Known for disaster relief, emergency services missions

The Texas Wing flew 250 hours of fire-spotting missions in 1949, and by February 1997 that mission expanded to include 751 flight hours in 45 days. Participating members surveyed damage and transported six teams of search dogs and their handlers. In 2006, 1,150 wildfires destroyed 455,000 acres and killed four people. Thirty members participated in the fire spotting operations. Aircrews flew 200 fire detection sorties in 2008 for the Texas Forest Service.

Hurricane Celia in 1979 resulted in death and destruction, but before the storm members flew over beaches to warn swimmers and surfers below. In 2008, Hurricane Ike cut off electricity to more than 3 million residents. In response the wing flew 350 sorties, and ground teams distributed supplies.

In 1994 65 wing members responded to flooding by assisting with damage/pollution assessment flights.
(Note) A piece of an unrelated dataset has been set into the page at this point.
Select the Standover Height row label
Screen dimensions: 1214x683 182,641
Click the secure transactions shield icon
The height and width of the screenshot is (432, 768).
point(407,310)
When the state saw flooding in 2015 from the Red River to the Gulf of Mexico, seven CAP planes with radio repeaters facilitated communications between ground rescue teams; 272 members took part in the operations.

In April 1957, a tornado devastated Dallas. Within 20 minutes the wing responded, providing vital communications assistance. Members also participated in response efforts after a Lubbock tornado in 1970. Damage assessment also was performed after tornadoes and wildfires in 2008, not to mention Hurricane Ike, which devastated the Texas coastline that same year.

After the 9/11 terrorist attacks the wing assisted the U.S. Coast Guard, providing air support for port security and daily alert planes for the Port Arthur and Lake Charles waterways.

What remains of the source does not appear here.